Paul , in his epistle to the Galatians, admonished them as follows: "Be not deceived; God is not mocked: for whatsoever a man soweth, that shall he also reap. For he that soweth to his flesh shall of the flesh reap corruption; but he that soweth to the Spirit shall of the Spirit reap life everlasting." Might not this passage be properly interpreted to mean that we either receive or fail to receive our reward according to what we accept as consciousness, as Mind, God? Then it must be plainly evident that a right understanding of God and His infinite idea, man, is all that really may be gained,—all that is worth while seeking for.

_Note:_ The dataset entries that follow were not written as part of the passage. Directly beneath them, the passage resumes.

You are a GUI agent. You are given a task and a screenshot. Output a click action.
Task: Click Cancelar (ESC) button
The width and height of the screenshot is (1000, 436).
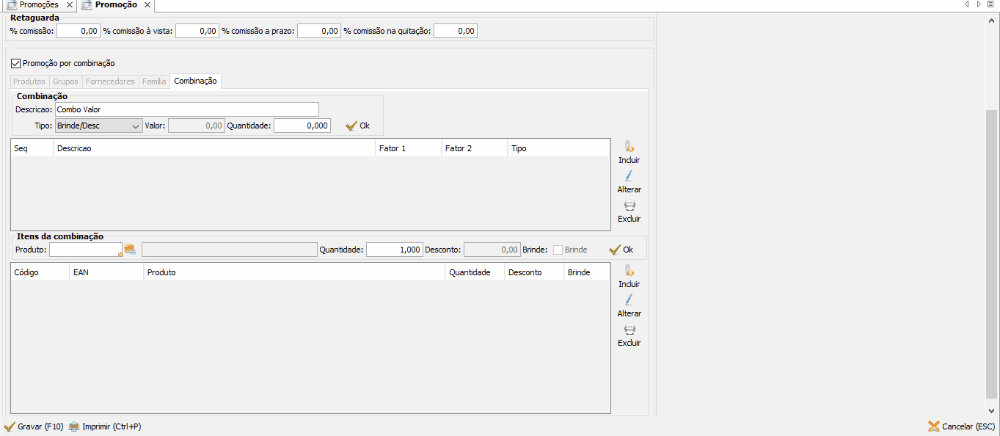click(x=961, y=426)
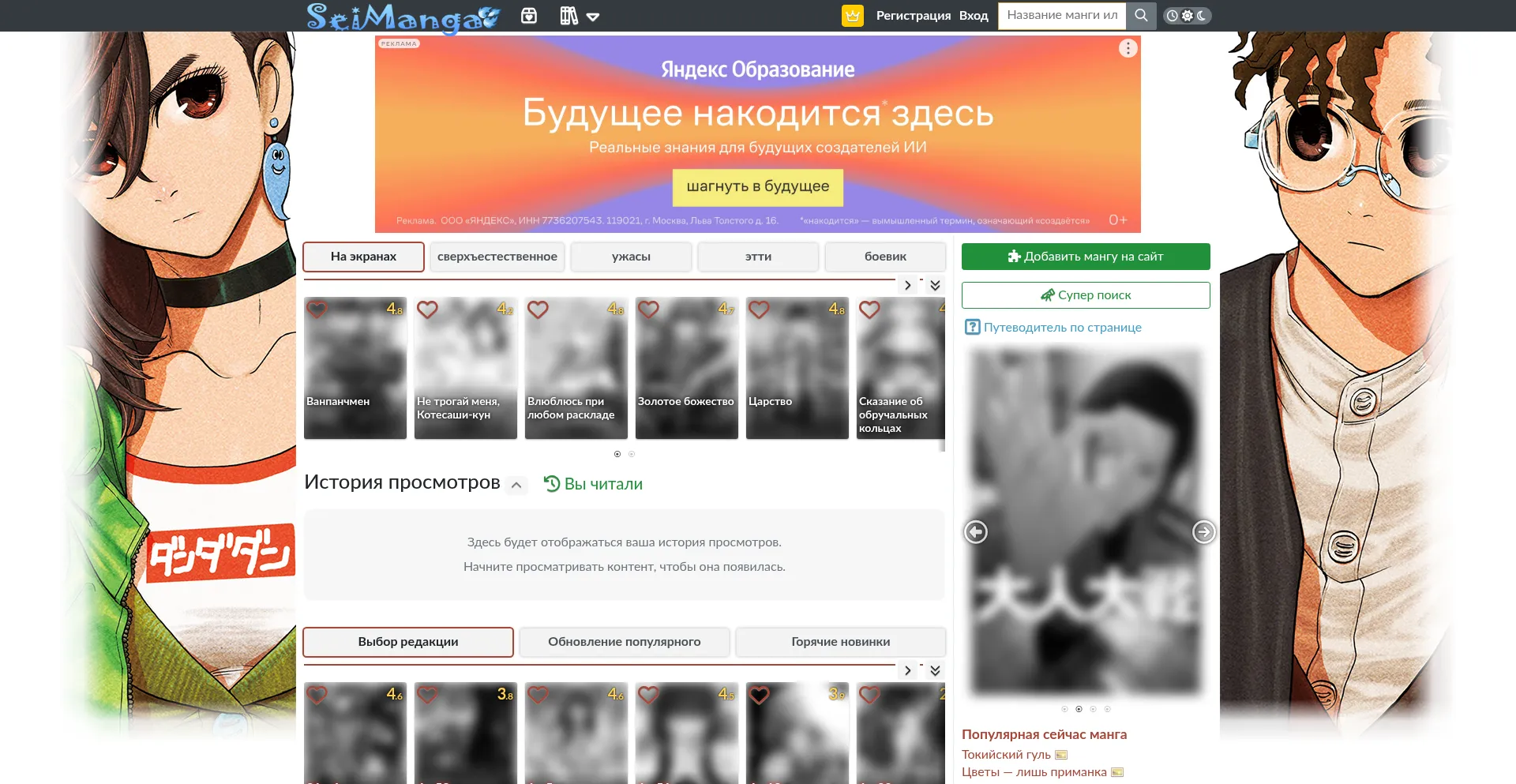Click the SeiManga logo
Viewport: 1516px width, 784px height.
[x=403, y=17]
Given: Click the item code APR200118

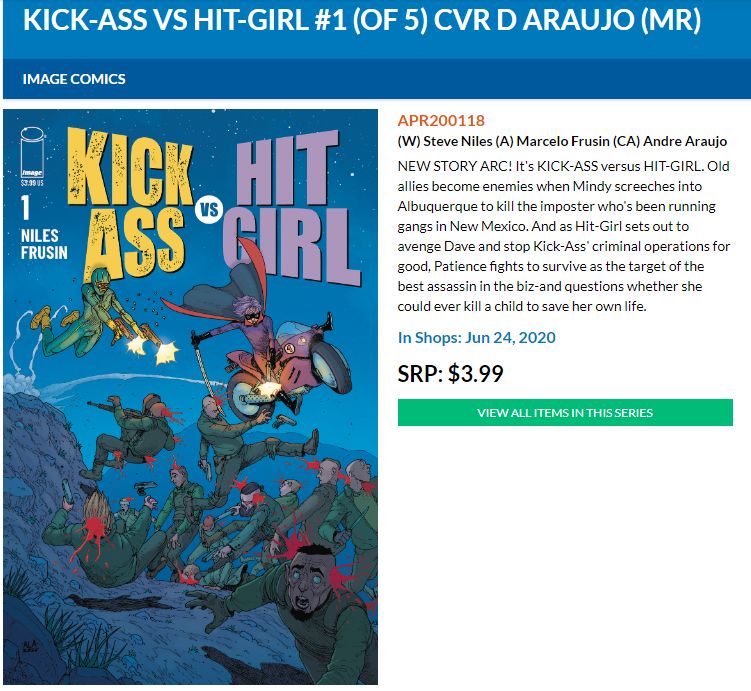Looking at the screenshot, I should pos(441,120).
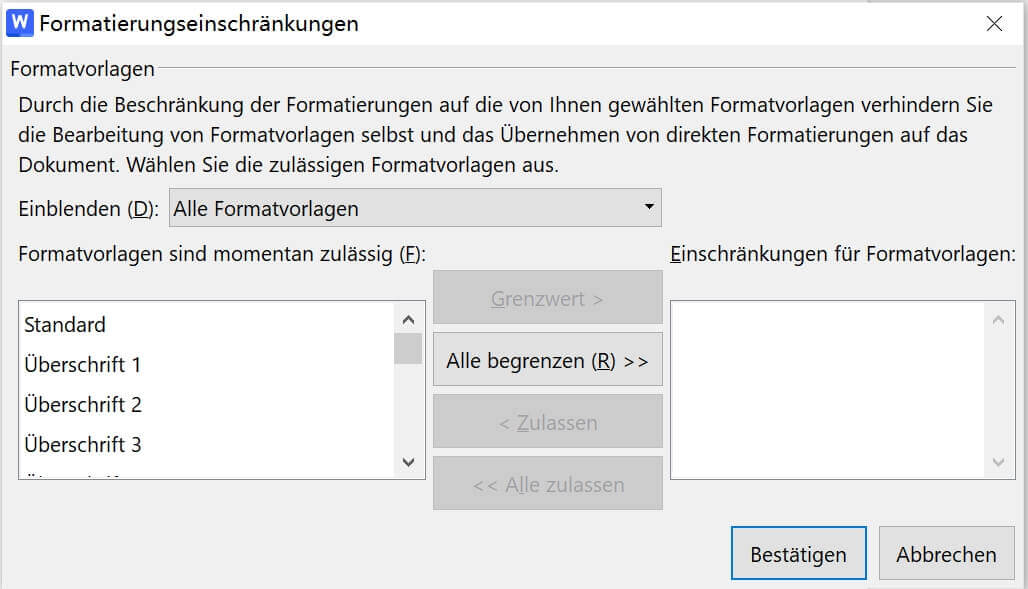1028x589 pixels.
Task: Confirm the restrictions with 'Bestätigen'
Action: pos(798,552)
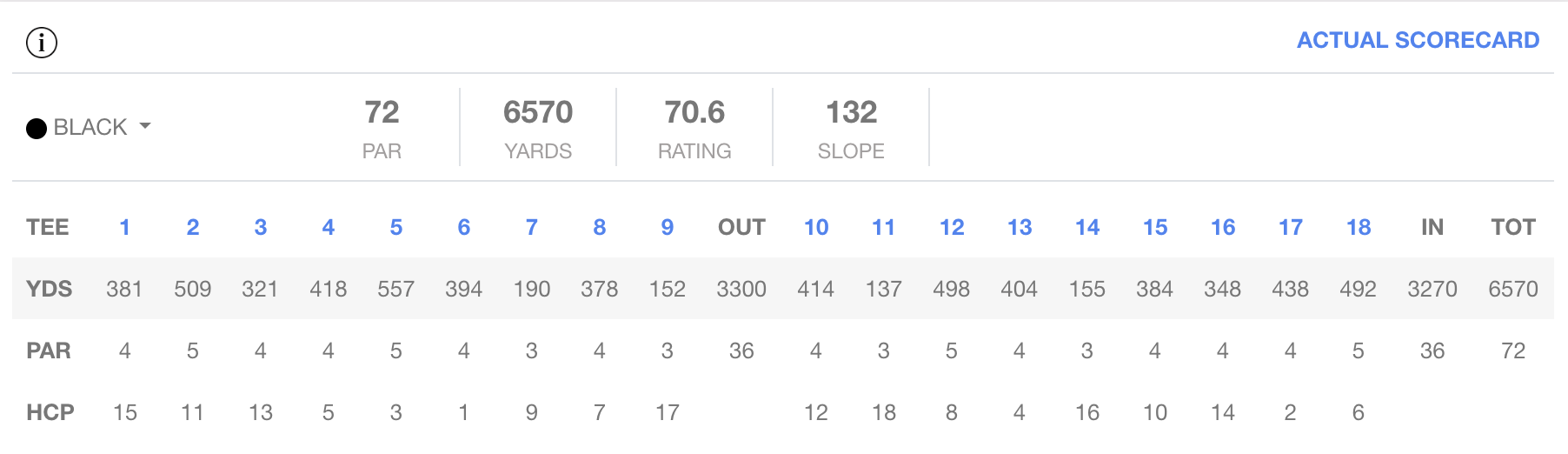This screenshot has height=454, width=1568.
Task: Go to hole 15
Action: [x=1155, y=228]
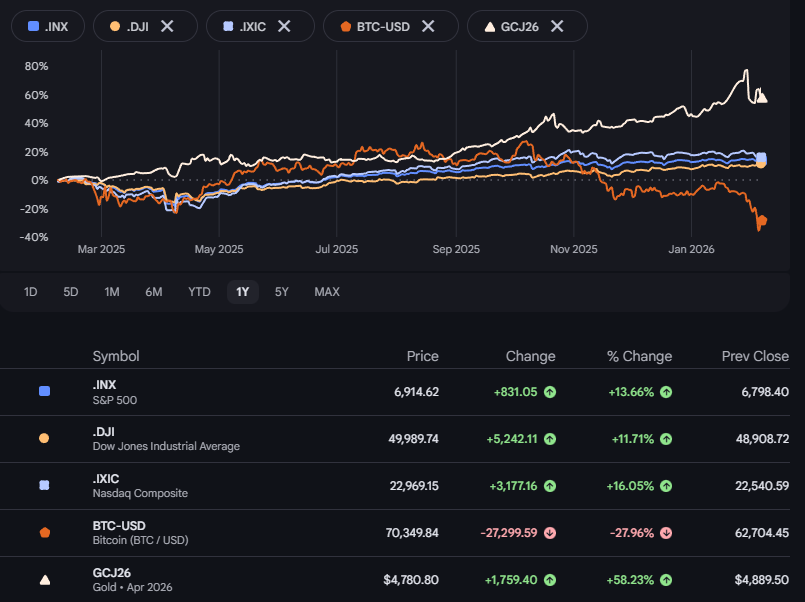
Task: Click the Price column header
Action: [x=422, y=356]
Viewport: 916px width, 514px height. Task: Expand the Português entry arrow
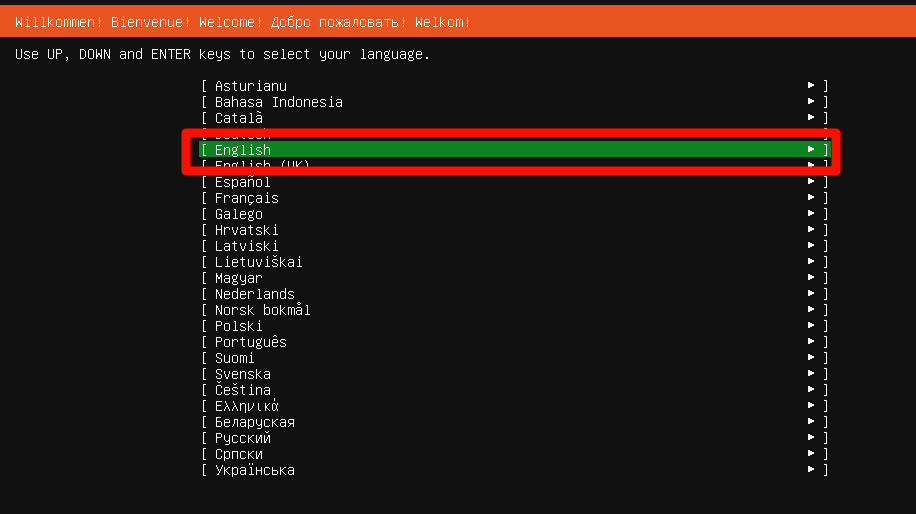811,342
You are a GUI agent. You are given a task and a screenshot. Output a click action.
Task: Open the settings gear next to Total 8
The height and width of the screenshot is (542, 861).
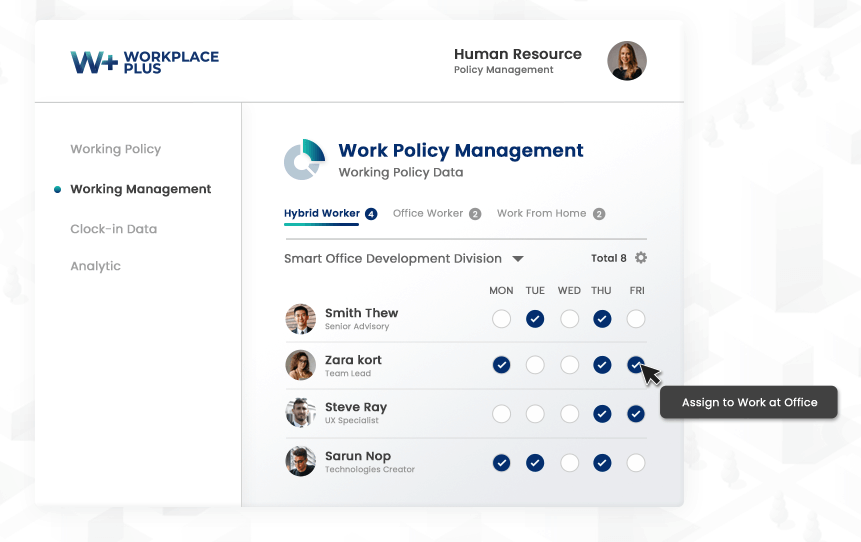(x=641, y=258)
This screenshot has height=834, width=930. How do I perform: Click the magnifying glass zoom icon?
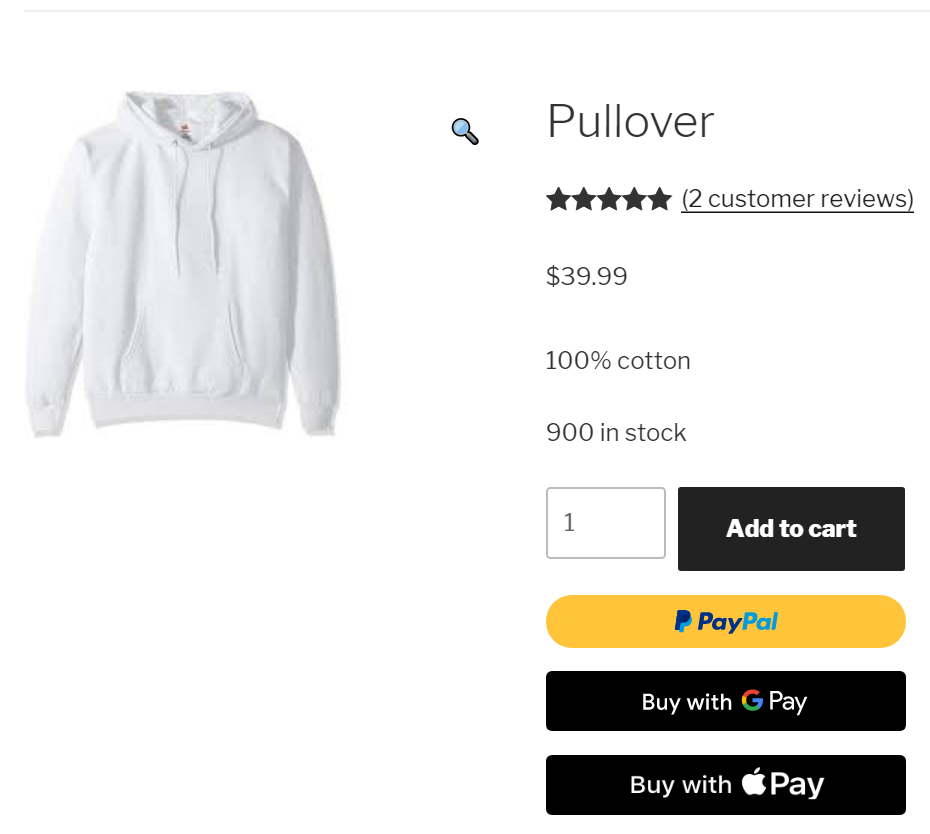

In other words, it is the only means by which mankind can hope to gain a present realization of the kingdom of God, which Jesus explicitly said was within us, and so prove the truth of the statement that we are even as we think that we are.

James brings out much the same thought, though perhaps in a very different way, when he asks, "Can the fig tree, my brethren, bear olive berries? either a vine, figs?" Can evil be the product of good; God, or Spirit, be the author and maintainer of matter, the absolute antithesis of Spirit? These, as well as many other pertinent questions, which the world has anxiously awaited a satisfying answer for, are daily being made demonstrably evident through the study and application of Christian Science. In fact, if the world but knew it, they were all answered over nineteen centuries ago by Christ Jesus. The message and mission of Christian Science is precisely the same as that of the Master. To all men, and for all time, it brings to view "the tree of life," whose blessed leaves are and will ever be "for the healing of the nations" from all the fruitage of corruption. It interprets God and His unerring law of eternal good so plainly that all may demonstrate that "a good tree cannot bring forth evil fruit, neither can a corrupt tree bring forth good fruit. ... Wherefore by their fruits ye shall know them." It enables the students of divine metaphysics to prove that because God is good and omnipresent, and His idea, man, is ever one with Him as spiritual creation, that perfection is expressed everywhere and at all times, in spite of any so-called evidence to the contrary.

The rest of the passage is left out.